*Task material*:
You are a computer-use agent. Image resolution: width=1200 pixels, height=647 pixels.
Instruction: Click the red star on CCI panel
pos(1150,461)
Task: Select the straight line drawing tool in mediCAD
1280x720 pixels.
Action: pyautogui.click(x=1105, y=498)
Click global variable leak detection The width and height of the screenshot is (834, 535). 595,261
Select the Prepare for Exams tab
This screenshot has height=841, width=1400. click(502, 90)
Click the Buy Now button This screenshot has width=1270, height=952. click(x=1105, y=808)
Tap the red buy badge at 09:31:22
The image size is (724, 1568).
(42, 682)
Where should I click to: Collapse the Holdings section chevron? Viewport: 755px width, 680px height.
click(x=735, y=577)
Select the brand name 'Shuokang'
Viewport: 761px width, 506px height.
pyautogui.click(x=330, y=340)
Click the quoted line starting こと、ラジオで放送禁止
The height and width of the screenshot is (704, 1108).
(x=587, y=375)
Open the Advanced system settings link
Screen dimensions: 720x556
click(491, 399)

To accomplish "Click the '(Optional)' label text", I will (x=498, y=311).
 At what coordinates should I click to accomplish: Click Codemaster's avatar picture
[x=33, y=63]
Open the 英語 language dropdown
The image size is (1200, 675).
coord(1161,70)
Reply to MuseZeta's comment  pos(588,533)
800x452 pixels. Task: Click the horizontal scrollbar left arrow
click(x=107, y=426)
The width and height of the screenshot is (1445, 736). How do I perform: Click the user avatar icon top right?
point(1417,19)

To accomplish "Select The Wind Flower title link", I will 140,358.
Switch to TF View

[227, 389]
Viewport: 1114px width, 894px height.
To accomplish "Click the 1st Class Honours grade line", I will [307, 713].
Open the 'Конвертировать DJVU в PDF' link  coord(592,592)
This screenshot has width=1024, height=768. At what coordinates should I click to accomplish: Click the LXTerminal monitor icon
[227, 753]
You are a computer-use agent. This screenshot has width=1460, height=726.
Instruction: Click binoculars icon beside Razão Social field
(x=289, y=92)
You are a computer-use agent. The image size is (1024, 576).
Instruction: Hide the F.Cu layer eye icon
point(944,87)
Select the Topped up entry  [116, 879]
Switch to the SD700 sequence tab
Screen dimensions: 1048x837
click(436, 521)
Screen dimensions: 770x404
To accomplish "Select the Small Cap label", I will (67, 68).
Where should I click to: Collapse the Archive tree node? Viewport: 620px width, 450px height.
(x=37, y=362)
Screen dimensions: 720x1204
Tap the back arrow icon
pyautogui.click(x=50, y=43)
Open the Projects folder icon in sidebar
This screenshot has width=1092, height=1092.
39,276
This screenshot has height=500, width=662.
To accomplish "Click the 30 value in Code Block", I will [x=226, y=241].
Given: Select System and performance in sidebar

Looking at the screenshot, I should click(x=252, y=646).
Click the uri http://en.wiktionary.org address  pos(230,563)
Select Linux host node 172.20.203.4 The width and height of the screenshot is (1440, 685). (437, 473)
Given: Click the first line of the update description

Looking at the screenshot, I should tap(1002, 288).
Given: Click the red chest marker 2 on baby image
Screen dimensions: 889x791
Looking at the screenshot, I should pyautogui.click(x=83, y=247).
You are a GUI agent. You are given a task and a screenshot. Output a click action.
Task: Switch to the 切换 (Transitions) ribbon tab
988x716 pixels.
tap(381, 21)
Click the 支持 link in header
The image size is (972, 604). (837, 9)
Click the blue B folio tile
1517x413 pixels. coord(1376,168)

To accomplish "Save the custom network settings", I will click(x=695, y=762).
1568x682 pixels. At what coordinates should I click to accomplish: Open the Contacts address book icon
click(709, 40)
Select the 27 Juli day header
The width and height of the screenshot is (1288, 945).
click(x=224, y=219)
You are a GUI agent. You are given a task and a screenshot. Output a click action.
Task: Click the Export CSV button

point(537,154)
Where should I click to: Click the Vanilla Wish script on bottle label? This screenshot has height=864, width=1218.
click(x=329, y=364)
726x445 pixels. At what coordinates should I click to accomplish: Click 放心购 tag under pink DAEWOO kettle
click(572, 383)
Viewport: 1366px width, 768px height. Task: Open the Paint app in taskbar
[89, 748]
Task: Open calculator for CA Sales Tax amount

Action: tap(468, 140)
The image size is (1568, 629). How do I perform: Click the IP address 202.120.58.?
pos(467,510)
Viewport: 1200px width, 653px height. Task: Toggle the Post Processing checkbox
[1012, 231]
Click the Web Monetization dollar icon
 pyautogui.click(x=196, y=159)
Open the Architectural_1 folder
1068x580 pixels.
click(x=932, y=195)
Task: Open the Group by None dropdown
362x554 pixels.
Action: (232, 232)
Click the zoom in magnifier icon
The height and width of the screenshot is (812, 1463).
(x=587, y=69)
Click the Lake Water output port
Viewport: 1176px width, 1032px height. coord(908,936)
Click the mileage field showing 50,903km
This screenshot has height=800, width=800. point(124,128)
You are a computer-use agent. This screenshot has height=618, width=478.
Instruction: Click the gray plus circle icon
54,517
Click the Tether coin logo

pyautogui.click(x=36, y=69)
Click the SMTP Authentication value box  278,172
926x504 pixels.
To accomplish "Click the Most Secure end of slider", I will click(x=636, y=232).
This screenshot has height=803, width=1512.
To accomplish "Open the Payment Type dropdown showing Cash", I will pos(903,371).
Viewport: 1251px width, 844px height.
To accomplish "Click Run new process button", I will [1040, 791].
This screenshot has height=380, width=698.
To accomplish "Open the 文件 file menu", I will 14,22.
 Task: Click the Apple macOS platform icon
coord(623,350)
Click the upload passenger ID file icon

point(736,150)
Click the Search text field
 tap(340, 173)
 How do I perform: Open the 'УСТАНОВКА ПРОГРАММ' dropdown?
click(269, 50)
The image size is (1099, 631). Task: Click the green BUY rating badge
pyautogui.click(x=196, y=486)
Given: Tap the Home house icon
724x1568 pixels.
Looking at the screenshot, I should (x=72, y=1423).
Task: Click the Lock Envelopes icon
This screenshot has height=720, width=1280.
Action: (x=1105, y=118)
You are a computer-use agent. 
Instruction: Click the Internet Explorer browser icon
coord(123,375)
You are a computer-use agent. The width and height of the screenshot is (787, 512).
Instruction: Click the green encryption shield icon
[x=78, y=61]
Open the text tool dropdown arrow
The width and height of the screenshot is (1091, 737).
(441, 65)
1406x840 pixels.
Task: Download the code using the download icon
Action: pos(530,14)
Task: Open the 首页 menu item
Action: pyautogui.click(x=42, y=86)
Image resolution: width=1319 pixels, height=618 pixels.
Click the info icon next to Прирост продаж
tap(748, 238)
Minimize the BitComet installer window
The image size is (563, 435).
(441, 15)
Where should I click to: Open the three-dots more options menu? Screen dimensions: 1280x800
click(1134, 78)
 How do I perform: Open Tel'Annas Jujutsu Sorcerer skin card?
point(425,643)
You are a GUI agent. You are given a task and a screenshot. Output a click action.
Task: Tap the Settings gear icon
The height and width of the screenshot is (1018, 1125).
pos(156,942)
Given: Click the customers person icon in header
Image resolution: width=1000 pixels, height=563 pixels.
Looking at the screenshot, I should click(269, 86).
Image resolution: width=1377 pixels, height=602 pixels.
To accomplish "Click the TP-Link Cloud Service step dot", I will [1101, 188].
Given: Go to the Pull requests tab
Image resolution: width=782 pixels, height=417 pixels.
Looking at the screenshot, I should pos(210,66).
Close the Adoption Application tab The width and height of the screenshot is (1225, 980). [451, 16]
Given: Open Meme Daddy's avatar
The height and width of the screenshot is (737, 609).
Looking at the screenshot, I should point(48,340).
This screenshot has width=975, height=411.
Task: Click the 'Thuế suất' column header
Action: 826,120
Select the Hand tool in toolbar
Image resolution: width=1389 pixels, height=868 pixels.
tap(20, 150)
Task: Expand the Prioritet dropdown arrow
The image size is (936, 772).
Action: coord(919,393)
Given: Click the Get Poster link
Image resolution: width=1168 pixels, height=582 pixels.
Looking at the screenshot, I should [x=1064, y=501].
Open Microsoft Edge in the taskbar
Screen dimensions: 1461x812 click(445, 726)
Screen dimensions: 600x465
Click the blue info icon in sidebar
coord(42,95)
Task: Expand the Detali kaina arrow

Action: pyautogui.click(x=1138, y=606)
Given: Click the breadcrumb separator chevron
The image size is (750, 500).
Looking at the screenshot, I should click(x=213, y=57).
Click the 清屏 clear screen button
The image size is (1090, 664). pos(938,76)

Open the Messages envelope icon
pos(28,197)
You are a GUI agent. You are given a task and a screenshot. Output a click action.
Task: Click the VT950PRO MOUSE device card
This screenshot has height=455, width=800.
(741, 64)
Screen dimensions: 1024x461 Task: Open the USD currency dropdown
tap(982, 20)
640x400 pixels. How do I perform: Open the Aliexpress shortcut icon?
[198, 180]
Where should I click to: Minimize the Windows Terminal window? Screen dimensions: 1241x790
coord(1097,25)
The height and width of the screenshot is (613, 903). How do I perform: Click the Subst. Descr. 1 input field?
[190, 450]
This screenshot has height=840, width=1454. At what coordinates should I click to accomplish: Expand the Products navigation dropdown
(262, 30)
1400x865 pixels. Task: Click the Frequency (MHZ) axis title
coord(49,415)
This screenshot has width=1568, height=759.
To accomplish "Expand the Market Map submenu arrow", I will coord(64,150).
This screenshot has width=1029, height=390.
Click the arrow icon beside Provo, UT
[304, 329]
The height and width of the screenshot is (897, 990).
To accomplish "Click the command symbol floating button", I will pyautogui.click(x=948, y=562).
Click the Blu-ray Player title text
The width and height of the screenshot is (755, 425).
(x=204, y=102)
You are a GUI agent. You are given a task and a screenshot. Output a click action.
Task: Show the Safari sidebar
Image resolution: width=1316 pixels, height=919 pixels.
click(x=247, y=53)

*Assignment*: Only the number is needed here: how many lines in the data contain "tool"?

*Task answer*: 3